◆ **EXERCISE REQUIREMENTS**:
Go through the records below and copy out every line that contains the word "Adobe".

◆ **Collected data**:
.....

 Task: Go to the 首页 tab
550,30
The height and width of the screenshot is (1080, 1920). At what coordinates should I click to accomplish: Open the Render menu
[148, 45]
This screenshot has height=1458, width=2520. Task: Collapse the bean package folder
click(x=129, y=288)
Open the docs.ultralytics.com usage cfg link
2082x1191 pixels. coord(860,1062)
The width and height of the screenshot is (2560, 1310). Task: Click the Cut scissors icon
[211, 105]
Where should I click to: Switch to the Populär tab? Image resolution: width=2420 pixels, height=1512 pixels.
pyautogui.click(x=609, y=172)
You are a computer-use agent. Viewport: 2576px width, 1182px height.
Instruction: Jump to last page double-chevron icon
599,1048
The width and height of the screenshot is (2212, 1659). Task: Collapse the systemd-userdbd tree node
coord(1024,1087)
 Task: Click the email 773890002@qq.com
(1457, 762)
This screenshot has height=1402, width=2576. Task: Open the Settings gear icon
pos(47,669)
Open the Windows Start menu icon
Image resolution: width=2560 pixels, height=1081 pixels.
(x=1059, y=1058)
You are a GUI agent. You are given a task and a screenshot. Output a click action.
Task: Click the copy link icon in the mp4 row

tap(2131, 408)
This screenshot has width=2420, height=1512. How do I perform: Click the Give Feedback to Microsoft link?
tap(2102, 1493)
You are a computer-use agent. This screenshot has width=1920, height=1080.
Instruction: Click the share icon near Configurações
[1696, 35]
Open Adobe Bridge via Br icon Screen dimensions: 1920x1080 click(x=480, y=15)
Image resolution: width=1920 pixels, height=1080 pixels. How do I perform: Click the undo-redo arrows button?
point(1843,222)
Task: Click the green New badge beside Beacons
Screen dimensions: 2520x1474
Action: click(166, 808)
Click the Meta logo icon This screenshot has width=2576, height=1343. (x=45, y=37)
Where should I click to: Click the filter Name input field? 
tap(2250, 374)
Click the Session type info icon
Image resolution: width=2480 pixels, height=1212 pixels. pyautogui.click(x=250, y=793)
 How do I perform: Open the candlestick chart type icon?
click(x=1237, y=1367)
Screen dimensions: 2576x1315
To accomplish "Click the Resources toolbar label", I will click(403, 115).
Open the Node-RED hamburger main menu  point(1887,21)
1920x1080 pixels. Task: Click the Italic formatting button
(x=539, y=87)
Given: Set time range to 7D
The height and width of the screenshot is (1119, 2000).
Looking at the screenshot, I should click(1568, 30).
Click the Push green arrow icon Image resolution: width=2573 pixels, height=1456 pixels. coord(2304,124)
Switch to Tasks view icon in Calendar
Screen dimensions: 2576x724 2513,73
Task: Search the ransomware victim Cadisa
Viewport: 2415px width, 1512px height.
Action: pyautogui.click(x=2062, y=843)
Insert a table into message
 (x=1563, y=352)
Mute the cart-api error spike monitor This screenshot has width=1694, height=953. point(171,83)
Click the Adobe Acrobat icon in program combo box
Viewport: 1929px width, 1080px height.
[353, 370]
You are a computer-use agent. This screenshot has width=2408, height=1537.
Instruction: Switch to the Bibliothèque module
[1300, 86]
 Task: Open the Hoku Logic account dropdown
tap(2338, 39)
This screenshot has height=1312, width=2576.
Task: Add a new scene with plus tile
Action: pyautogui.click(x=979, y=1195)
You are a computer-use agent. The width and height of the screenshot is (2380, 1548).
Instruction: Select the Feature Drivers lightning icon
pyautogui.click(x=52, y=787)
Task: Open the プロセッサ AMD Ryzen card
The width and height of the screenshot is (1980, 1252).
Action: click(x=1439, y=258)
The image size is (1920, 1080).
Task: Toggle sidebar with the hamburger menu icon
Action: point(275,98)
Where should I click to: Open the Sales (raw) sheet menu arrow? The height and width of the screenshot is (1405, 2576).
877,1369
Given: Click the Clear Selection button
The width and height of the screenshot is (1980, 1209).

.....

◆ **EXPECTED ANSWER**:
Open Adobe Bridge via Br icon Screen dimensions: 1920x1080 click(x=480, y=15)
Click the Adobe Acrobat icon in program combo box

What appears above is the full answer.